* Begin Task input *
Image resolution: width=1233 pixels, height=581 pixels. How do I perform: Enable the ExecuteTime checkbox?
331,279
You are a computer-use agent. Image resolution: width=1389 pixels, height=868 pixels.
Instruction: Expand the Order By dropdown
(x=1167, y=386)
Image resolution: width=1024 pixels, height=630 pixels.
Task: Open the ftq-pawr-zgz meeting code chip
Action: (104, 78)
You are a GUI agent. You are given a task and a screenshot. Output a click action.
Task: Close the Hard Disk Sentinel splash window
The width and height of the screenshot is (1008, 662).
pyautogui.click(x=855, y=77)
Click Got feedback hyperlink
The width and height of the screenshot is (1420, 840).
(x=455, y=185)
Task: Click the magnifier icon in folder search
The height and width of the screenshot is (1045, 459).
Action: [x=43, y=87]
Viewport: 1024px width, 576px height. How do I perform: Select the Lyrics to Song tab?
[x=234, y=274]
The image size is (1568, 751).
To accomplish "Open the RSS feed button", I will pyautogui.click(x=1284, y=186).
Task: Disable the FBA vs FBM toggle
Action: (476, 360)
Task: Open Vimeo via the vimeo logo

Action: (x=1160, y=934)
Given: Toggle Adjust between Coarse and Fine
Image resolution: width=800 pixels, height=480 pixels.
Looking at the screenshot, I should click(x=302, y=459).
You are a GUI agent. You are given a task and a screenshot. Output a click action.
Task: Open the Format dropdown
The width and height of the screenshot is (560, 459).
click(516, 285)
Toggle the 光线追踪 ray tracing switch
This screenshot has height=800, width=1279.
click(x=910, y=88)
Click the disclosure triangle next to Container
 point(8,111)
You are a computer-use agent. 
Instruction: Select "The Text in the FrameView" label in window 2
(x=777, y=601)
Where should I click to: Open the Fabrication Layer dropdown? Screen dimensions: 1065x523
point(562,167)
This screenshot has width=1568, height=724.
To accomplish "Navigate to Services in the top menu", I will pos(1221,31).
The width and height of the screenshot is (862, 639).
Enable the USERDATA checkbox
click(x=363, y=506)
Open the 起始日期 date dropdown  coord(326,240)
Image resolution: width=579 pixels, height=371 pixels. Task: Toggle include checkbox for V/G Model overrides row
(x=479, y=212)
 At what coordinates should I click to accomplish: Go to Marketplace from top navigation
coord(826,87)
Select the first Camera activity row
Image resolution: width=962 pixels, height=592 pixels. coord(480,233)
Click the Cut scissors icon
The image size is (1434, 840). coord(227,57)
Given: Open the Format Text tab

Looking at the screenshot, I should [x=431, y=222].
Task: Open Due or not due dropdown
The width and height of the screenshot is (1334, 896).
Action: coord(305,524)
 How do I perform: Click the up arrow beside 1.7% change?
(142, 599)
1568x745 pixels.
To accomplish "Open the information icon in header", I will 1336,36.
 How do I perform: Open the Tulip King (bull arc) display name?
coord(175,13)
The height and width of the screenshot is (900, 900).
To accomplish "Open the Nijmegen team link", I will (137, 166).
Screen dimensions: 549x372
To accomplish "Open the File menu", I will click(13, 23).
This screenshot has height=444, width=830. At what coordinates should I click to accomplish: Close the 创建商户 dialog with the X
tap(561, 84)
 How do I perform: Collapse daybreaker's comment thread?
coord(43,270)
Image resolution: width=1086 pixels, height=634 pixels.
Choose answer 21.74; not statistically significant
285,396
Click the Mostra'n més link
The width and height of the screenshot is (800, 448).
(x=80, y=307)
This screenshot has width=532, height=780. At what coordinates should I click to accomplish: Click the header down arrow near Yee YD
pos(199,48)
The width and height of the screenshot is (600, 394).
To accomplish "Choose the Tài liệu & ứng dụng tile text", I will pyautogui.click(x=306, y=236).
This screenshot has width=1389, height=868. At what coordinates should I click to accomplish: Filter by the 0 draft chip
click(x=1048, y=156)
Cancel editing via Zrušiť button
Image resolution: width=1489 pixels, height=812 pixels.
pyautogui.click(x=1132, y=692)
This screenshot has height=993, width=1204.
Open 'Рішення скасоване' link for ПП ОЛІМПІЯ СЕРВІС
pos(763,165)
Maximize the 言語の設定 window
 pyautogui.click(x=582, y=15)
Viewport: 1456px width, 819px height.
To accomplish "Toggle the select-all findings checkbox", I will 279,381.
* End Task input *
## What to do
Arrange the lines from the one containing "You are a computer-use agent. Image" through the one containing "pyautogui.click(x=855, y=77)", both included, as a Markdown table with the columns Row and Line, numbering each row and leaving out any blank lines.

## Solution
| Row | Line |
|---|---|
| 1 | You are a computer-use agent. Image resolution: width=1389 pixels, height=868 pixels. |
| 2 | Instruction: Expand the Order By dropdown |
| 3 | (x=1167, y=386) |
| 4 | Image resolution: width=1024 pixels, height=630 pixels. |
| 5 | Task: Open the ftq-pawr-zgz meeting code chip |
| 6 | Action: (104, 78) |
| 7 | You are a GUI agent. You are given a task and a screenshot. Output a click action. |
| 8 | Task: Close the Hard Disk Sentinel splash window |
| 9 | The width and height of the screenshot is (1008, 662). |
| 10 | pyautogui.click(x=855, y=77) |